_ASSIGNMENT_. Set down each entry again exactly as written.

_PROVIDED DATA_.
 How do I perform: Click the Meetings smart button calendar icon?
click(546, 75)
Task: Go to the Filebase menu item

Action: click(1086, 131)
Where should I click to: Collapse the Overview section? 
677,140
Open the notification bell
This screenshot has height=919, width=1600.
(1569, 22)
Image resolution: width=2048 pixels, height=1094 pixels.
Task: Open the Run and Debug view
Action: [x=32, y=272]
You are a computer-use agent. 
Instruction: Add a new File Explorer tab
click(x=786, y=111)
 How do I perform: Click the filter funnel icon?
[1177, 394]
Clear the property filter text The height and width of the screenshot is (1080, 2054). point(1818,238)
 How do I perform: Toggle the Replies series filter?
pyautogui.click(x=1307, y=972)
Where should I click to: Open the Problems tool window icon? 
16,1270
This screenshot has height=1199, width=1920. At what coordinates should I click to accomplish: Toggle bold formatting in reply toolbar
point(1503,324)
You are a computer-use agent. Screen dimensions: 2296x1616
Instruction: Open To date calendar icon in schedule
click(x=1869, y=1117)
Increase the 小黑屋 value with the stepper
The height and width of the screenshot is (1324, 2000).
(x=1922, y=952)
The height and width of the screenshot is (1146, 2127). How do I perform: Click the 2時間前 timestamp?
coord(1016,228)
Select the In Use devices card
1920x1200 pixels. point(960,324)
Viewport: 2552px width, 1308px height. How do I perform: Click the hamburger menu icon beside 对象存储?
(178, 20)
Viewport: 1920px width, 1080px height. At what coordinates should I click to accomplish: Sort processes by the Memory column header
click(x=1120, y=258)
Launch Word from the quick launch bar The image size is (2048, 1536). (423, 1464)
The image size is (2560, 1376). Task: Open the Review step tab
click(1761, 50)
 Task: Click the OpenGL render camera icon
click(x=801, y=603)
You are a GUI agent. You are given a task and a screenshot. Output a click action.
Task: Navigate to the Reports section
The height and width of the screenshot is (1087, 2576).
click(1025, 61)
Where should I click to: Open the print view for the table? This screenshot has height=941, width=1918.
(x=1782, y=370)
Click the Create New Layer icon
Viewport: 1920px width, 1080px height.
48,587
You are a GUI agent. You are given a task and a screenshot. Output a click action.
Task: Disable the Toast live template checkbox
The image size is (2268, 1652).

_OUTPUT FOR THIS TASK_.
 How do I perform: Click the Meetings smart button calendar icon?
click(546, 75)
Task: Go to the Filebase menu item

Action: click(1086, 131)
Where should I click to: Collapse the Overview section? 
677,140
Open the notification bell
This screenshot has height=919, width=1600.
(1569, 22)
Image resolution: width=2048 pixels, height=1094 pixels.
Task: Open the Run and Debug view
Action: [x=32, y=272]
You are a computer-use agent. 
Instruction: Add a new File Explorer tab
click(x=786, y=111)
 How do I perform: Click the filter funnel icon?
[1177, 394]
Clear the property filter text The height and width of the screenshot is (1080, 2054). point(1818,238)
 How do I perform: Toggle the Replies series filter?
pyautogui.click(x=1307, y=972)
Where should I click to: Open the Problems tool window icon? 
16,1270
This screenshot has height=1199, width=1920. At what coordinates should I click to accomplish: Toggle bold formatting in reply toolbar
point(1503,324)
You are a computer-use agent. Screen dimensions: 2296x1616
Instruction: Open To date calendar icon in schedule
click(x=1869, y=1117)
Increase the 小黑屋 value with the stepper
The height and width of the screenshot is (1324, 2000).
(x=1922, y=952)
The height and width of the screenshot is (1146, 2127). How do I perform: Click the 2時間前 timestamp?
coord(1016,228)
Select the In Use devices card
1920x1200 pixels. point(960,324)
Viewport: 2552px width, 1308px height. How do I perform: Click the hamburger menu icon beside 对象存储?
(178, 20)
Viewport: 1920px width, 1080px height. At what coordinates should I click to accomplish: Sort processes by the Memory column header
click(x=1120, y=258)
Launch Word from the quick launch bar The image size is (2048, 1536). (423, 1464)
The image size is (2560, 1376). Task: Open the Review step tab
click(1761, 50)
 Task: Click the OpenGL render camera icon
click(x=801, y=603)
You are a GUI agent. You are given a task and a screenshot. Output a click action.
Task: Navigate to the Reports section
The height and width of the screenshot is (1087, 2576).
click(1025, 61)
Where should I click to: Open the print view for the table? This screenshot has height=941, width=1918.
(x=1782, y=370)
Click the Create New Layer icon
Viewport: 1920px width, 1080px height.
48,587
You are a GUI agent. You are given a task and a screenshot. Output a click action.
Task: Disable the Toast live template checkbox
The image size is (2268, 1652).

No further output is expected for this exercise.